De telles dispositions sont à même d'assurer le respect des
« conditions essentielles d'exercice de la souveraineté
nationale ».
5.
En ce qui concerne le droit d'asile
:
Le droit d'asile garanti par la Constitution a pour corollaire de faire
obstacle à ce que le bénéficiaire de ce droit puisse
être remis à un Etat où il pourrait craindre avec raison
d'être persécuté du fait notamment de ses opinions
politiques.
A supposer même qu'une telle éventualité puisse se
présenter dans les relations entre Etats membres de l'Union
européenne, la décision-cadre satisfait aux exigences
constitutionnelles en matière d'asile dans la mesure où son
article 1er paragraphe 3, énonce qu'elle « ne
saurait avoir pour effet de modifier l'obligation de respecter les droits
fondamentaux et les principes juridiques fondamentaux tels qu'ils sont
consacrés par l'article 6 du traité de l'Union
européenne ». Ces dispositions suffisent à garantir le
respect du droit d'asile, alors surtout que le considérant 12 de la
décision-cadre énonce que « rien dans la
présente décision-cadre ne peut être
interprété comme une interdiction de refuser la remise d'une
personne qui fait l'objet d'un mandat d'arrêt européen s'il y a
des raisons de croire, sur la base d'éléments objectifs, que
ledit mandat a été émis dans le but de poursuivre ou de
punir une personne en raison de son sexe, de sa race, de sa religion, de son
origine ethnique, de sa nationalité, de la langue, de ses opinions
politiques... ou qu'il peut être porté atteinte à la
situation de cette personne pour l'une de ces raisons ».
6.
En ce qui concerne le but politique d'une demande de remise
:
Le principe selon lequel l'Etat doit refuser l'extradition lorsqu'elle est
demandée dans un but politique constitue également un principe
fondamental reconnu par les lois de la République.
Il résulte clairement des dispositions précitées de
l'article 1er de la décision-cadre et du
considérant 12) qui reprend en substance les stipulations de
l'article 3, point 2 de la Convention européenne d'extradition
du 13 décembre 1957 que l'Etat d'exécution a le droit
de refuser la remise d'une personne s'il a des raisons de croire que la demande
de remise a été émise dans un but politique.
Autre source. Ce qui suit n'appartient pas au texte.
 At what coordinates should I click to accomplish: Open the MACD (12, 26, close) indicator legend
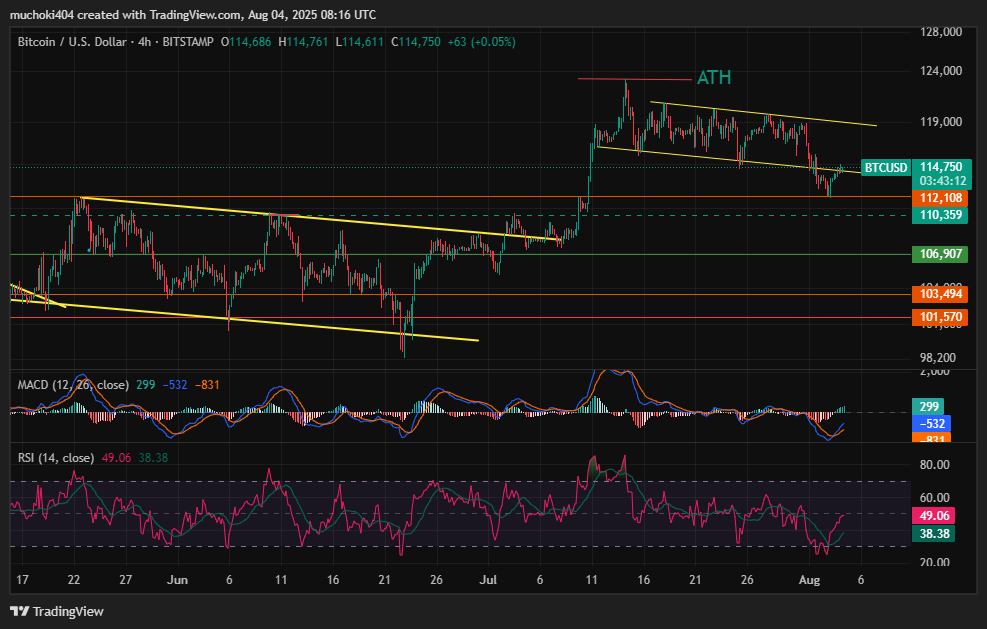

Par
conséquent, il incombera à la loi de transposition de
prévoir, comme dans le cas précédent, que
l'autorité judiciaire française devra refuser la remise d'une
personne si la demande est présentée dans un but politique.
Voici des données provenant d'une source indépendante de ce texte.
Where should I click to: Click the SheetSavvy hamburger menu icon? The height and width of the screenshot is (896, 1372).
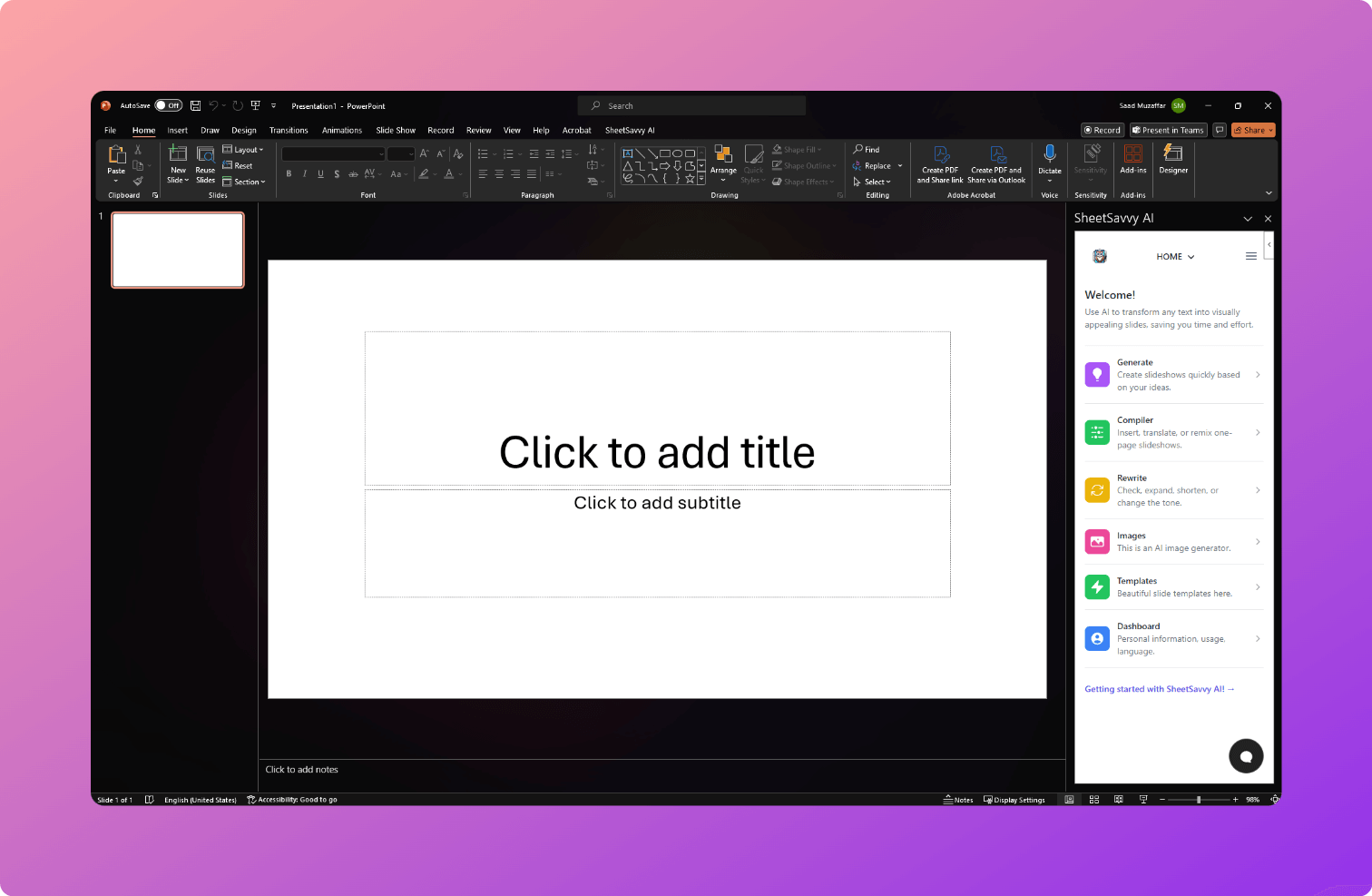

B. En revanche, la décision-cadre ne paraît pas assurer le respect
du principe rappelé par le Conseil d'Etat dans son avis du
9 novembre 1995 « selon lequel l'Etat doit se
réserver le droit de refuser l'extradition pour les infractions qu'il
considère comme des infractions à caractère
politique », qu constitue un principe fondamental reconnu par les
lois de la République, ayant à ce titre valeur constitutionnelle
en vertu du Préambule de la Constitution de 1946.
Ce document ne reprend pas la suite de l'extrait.